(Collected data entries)
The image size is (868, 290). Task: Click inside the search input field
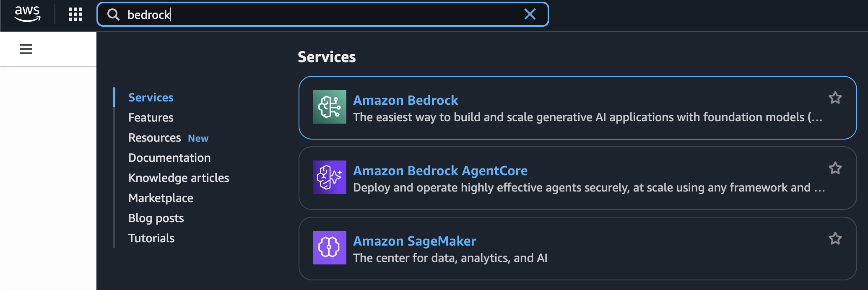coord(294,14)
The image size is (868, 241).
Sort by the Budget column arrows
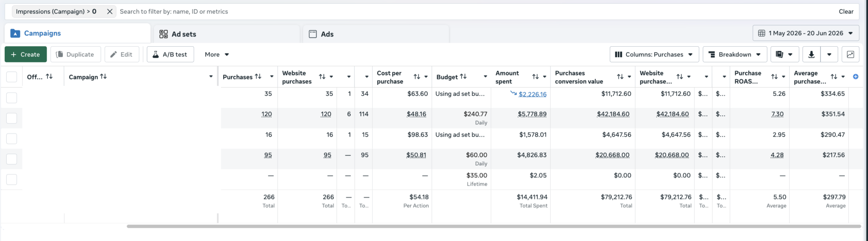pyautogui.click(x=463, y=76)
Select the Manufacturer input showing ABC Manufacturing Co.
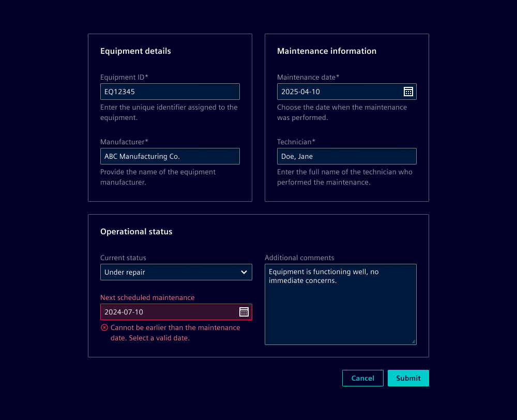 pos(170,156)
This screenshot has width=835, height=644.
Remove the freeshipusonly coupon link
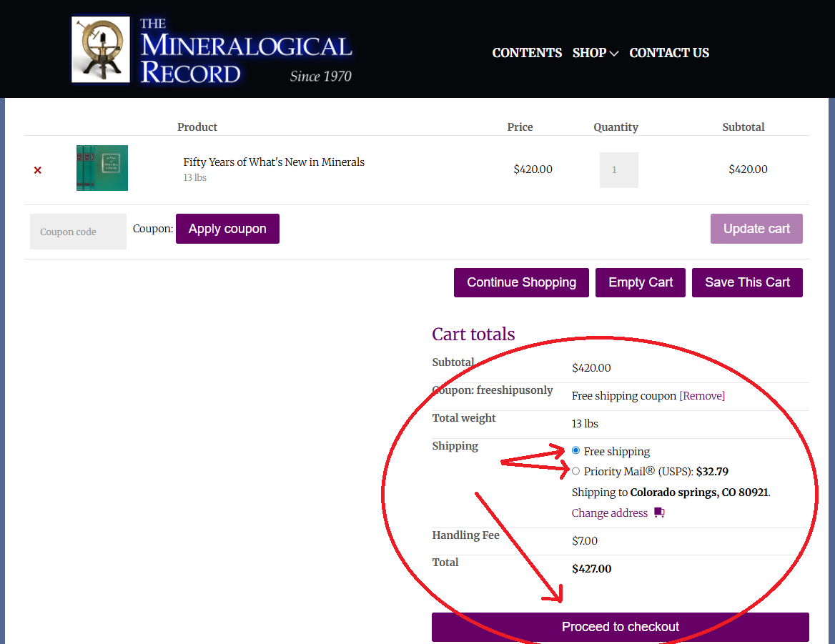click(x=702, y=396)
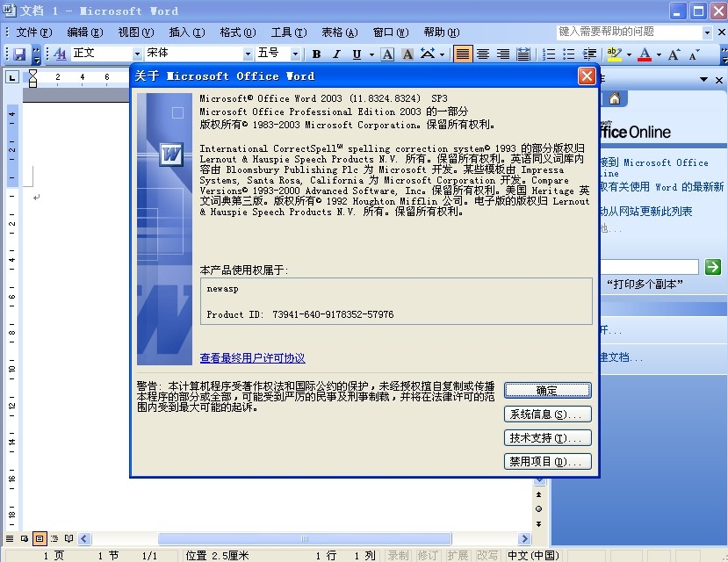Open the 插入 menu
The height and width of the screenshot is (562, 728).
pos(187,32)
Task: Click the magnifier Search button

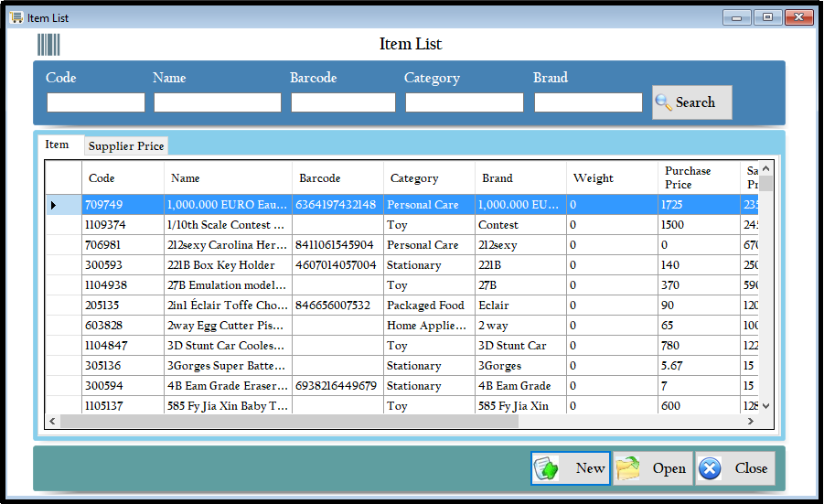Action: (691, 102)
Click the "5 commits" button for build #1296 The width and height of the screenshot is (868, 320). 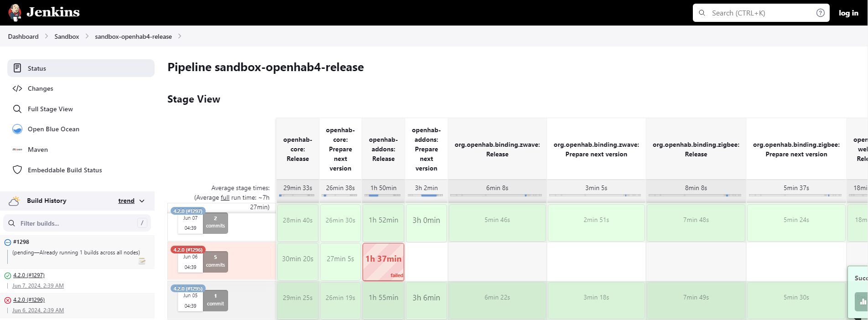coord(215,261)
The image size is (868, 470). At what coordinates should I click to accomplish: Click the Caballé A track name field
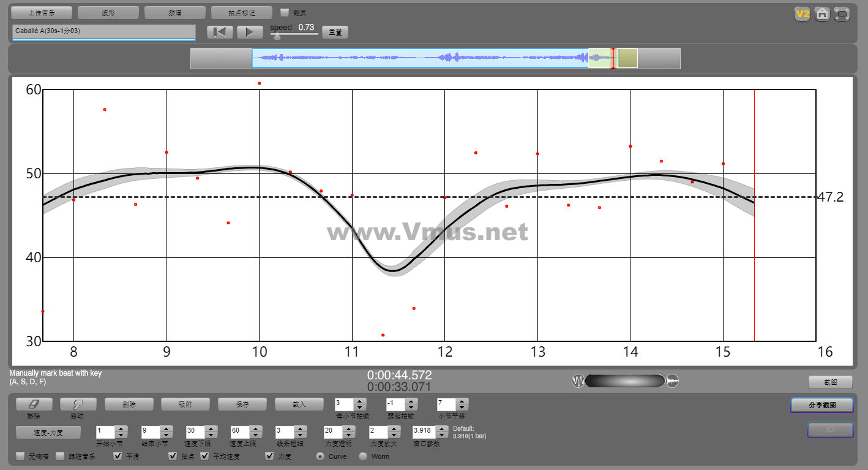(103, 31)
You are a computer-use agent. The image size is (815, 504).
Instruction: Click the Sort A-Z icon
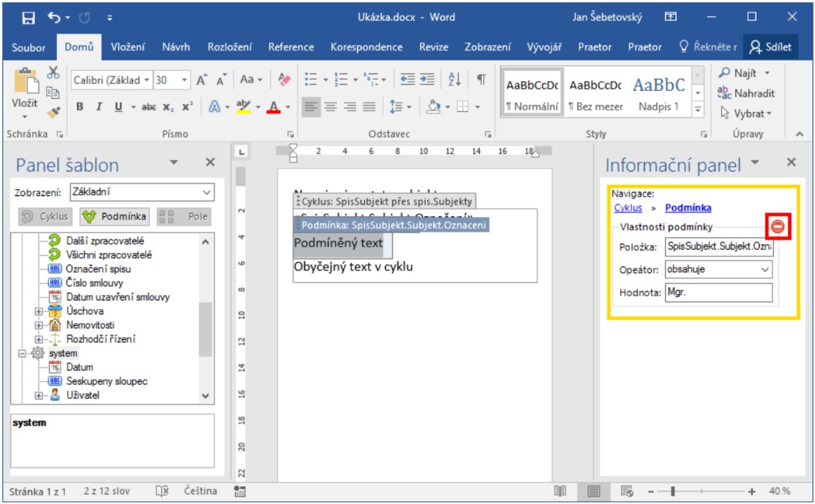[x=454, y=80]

- Exercise instructions -
Exactly the lines from the one with "You are a computer-use" through the end of the records should be written out, and only those. Pictures do not belong in the copy.

- Result for this task -
You are a computer-use agent. The image size is (815, 504).
Instruction: Click the Sort A-Z icon
[x=454, y=80]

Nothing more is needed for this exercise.